* What to do:
[1] Condense the paragraph of the sermon that begins "Abraham had a son named Isaac" into a shorter version that keeps its main facts.
[2] Rewrite the stretch of the sermon from "The children of Jacob, the" through "his people go.", putting "captives" in place of "slaves".

* Selected excerpt:
====
This is a sermon that I preached on Sunday, 04/28/26, at Berkeley Friends Church. The scripture reading for this sermon was:
Ezekiel 34:1-16; John 10:1-16.
A very long time ago, God called Abraham. God appeared to him and told him that he would be blessed with a family, even though he and his wife Sarah were very old and beyond having children. Nevertheless, God told Abraham that his offspring would become a people more numerous than all the stars in the sky and that his offspring would be a blessing for all the nations on the earth.
Abraham lived in a world that was utterly shattered. People worshipped all sorts of gods: money, power, fertility, nations. Not so different from today. God chose Abraham to be the point of origin for gathering a people who would follow the one true God, the creator of heaven and earth, rather than all these false gods of human selfishness and empire and violence and greed.
But as we know – because we are still in the midst of this journey – the process of gathering and leading this new people would be long, circuitous, and challenging.
Abraham had a son named Isaac, and Isaac had a son named Jacob. And Jacob had a bunch of kids and those kids all ended down in Egypt. Over a period of 400 years, the children of Jacob multiplied and became a whole ethnic group. Now they were not just a family; they had become twelve whole tribes. They became an ethnic group, a nation in the midst of Egypt. While at first their relationship with the Egyptians was friendly, over time it became more fraught. The pharaohs began to see the children of Jacob as a threat, a competing ethnic group among the Egyptians.
The children of Jacob, the people of Israel, became slaves in Egypt. They bore oppression and injustice for hundreds of years. And in the book of Exodus, we read that God heard the cries of his people. He responded by calling Moses to be his voice, his prophet, to tell Pharaoh to let his people go.
====
* Listed entries:

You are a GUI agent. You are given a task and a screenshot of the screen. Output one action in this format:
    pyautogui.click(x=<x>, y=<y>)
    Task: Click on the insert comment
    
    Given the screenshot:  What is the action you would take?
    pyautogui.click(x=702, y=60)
====
* Answer set:
[1] Abraham's son Isaac had a son, Jacob, whose many children ended up in Egypt. Over 400 years their descendants grew into twelve tribes, a nation within Egypt. Relations with the Egyptians, friendly at first, grew strained as the pharaohs came to see the children of Jacob as a competing, threatening ethnic group.

[2]
The children of Jacob, the people of Israel, became captives in Egypt. They bore oppression and injustice for hundreds of years. And in the book of Exodus, we read that God heard the cries of his people. He responded by calling Moses to be his voice, his prophet, to tell Pharaoh to let his people go.